A way of explicitly reporting exceptions
Boris Zbarsky
bzbarsky at MIT.EDU
Mon Jun 23 13:43:18 PDT 2014
On 6/23/14, 4:35 PM, Andrea Giammarchi wrote:
> I personally don't think it's DOM responsibility to clean up after
> "your" errors
If I follow you correctly, what you're saying is that if there's some
buggy ad on the web page that uses requestAnimationFrame and throws in
the callback, then all other uses of requestAnimationFrame on the web
page should stop working. Or keep working, depending on how they happen
to race with the ad in terms of the ordering in the callback list. Or
randomly work or not work on alternate page reloads.
I think convincing people to _switch_ to such a behavior from the
current is impossible. Even convincing them to implement such a
behavior for new features is a touch sell.
But is that what you're really saying? I can't tell.
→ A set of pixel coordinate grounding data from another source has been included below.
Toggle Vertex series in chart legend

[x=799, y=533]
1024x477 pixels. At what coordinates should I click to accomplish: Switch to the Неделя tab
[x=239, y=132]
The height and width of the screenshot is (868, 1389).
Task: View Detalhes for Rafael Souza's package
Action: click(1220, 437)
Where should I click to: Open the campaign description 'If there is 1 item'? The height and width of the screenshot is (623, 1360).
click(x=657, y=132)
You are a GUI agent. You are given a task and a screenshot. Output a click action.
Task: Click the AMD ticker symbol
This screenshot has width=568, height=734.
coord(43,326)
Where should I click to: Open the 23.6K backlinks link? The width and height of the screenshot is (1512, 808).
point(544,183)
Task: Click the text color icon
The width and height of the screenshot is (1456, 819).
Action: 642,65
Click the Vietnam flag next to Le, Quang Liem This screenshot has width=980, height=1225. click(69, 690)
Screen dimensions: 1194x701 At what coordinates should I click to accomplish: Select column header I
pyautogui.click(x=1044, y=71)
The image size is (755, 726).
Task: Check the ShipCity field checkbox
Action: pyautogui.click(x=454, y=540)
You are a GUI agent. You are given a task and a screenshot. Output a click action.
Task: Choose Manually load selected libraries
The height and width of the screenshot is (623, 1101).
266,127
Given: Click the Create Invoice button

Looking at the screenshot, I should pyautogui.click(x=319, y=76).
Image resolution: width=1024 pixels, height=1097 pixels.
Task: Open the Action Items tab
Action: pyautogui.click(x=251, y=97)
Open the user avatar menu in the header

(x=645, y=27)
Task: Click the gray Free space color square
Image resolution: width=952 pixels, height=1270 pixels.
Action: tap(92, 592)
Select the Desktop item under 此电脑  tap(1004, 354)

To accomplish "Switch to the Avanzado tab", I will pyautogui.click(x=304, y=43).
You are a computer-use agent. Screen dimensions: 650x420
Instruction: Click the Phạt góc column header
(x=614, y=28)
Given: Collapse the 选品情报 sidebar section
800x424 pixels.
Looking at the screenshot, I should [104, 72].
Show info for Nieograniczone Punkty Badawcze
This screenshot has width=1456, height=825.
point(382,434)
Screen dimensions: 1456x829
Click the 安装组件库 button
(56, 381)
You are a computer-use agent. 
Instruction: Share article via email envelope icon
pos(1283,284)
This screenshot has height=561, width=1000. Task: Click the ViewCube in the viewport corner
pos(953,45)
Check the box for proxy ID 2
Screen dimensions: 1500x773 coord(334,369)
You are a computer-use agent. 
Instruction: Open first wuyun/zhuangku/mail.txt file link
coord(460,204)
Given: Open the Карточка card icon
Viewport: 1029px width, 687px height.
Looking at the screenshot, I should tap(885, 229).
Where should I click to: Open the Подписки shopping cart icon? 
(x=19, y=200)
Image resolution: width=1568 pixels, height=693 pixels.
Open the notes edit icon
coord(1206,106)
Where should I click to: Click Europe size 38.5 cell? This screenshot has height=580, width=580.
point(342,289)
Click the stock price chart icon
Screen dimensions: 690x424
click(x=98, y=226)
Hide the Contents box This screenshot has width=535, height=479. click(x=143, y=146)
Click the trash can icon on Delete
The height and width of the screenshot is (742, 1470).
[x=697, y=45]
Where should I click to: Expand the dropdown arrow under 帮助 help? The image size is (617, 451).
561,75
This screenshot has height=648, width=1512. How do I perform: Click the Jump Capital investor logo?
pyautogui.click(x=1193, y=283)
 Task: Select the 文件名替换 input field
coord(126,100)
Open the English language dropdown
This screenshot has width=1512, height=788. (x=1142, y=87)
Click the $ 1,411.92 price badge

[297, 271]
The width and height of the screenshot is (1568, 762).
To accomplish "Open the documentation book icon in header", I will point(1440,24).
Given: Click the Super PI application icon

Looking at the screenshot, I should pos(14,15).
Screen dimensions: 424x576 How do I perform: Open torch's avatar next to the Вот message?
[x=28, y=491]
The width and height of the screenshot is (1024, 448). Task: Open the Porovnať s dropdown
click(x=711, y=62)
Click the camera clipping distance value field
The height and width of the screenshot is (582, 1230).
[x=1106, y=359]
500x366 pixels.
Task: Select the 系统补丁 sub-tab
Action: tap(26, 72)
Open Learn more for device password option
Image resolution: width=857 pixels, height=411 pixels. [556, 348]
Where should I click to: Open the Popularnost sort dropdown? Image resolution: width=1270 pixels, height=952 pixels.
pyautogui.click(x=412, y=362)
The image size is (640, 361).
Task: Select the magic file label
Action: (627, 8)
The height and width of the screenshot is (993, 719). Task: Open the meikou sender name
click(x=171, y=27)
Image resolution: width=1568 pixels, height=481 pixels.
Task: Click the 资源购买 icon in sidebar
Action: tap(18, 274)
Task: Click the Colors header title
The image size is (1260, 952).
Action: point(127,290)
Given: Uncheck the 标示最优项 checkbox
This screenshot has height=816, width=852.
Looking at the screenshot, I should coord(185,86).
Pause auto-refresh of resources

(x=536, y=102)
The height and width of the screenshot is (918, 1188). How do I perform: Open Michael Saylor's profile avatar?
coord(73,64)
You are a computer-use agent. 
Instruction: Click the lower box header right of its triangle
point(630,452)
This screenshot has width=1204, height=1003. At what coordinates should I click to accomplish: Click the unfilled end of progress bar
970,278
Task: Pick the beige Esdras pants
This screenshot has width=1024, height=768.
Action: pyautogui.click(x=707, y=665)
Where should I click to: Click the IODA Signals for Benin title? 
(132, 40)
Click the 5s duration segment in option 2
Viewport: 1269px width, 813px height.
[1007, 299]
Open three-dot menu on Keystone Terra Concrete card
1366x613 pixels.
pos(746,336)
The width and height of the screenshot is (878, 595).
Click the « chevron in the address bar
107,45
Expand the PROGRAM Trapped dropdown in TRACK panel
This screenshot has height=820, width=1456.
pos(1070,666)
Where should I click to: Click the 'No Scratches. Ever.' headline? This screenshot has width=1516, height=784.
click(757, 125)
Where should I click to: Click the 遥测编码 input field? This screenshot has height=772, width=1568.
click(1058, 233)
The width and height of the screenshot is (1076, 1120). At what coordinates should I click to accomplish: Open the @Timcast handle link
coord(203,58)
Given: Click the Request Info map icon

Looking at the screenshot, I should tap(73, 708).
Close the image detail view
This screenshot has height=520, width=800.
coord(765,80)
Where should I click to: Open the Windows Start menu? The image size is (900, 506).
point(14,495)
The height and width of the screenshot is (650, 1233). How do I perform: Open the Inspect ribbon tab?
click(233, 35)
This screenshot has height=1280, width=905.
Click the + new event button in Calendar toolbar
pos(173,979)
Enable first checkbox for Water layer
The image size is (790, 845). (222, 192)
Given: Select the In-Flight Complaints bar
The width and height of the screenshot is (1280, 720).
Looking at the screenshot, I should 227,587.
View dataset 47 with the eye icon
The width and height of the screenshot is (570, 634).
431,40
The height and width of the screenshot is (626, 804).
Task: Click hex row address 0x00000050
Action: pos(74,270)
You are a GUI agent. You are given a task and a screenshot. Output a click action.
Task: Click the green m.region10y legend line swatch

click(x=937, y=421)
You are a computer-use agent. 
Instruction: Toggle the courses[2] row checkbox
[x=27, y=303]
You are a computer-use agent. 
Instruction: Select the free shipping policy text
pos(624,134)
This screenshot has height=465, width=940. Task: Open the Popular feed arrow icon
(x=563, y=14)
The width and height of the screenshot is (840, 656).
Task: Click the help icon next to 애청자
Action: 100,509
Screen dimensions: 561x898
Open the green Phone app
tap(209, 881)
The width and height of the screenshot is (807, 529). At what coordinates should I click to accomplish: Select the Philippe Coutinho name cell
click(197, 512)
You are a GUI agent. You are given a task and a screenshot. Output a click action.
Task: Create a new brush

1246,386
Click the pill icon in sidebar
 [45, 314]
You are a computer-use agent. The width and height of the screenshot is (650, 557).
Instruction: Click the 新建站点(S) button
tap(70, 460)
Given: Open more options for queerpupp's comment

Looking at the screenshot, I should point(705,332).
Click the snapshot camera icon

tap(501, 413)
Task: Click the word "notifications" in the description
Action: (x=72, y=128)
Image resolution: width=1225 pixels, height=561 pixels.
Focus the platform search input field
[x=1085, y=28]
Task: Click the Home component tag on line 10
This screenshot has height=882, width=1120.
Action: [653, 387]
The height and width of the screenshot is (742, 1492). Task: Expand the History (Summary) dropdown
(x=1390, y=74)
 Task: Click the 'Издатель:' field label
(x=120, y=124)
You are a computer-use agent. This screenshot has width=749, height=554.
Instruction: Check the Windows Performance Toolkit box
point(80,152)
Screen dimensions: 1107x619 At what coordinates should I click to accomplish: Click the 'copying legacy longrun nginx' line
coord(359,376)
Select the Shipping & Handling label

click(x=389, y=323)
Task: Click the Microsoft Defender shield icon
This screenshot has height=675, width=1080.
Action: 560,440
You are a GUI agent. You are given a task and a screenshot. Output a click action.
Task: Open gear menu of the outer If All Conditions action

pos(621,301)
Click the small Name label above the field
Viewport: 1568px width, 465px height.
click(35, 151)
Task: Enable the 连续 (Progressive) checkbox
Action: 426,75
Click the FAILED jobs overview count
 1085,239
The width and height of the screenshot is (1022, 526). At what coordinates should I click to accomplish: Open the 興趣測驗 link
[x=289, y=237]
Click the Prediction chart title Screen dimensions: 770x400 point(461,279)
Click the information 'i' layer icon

> and I'd expect DOM to keep firing if a listener set by
> some other library or scope I don't know/own fails, as it has always been.
I'm really not sure what you're talking about here, even after your
clarification mail.
> The most common Web scenario is where different libraries expect
> different behaviors from same handlers set on elements shared and
> reachable globally ... I'd rather not interfere with a generic listener
> and handlers stack I don't personally own from my code.
OK. Who suggested interfering with anything?
What my mail said is that browsers currently implement a behavior that's
impossible to implement in the ES language proper, and that it might be
desirable to have a way to implement that behavior in ES proper.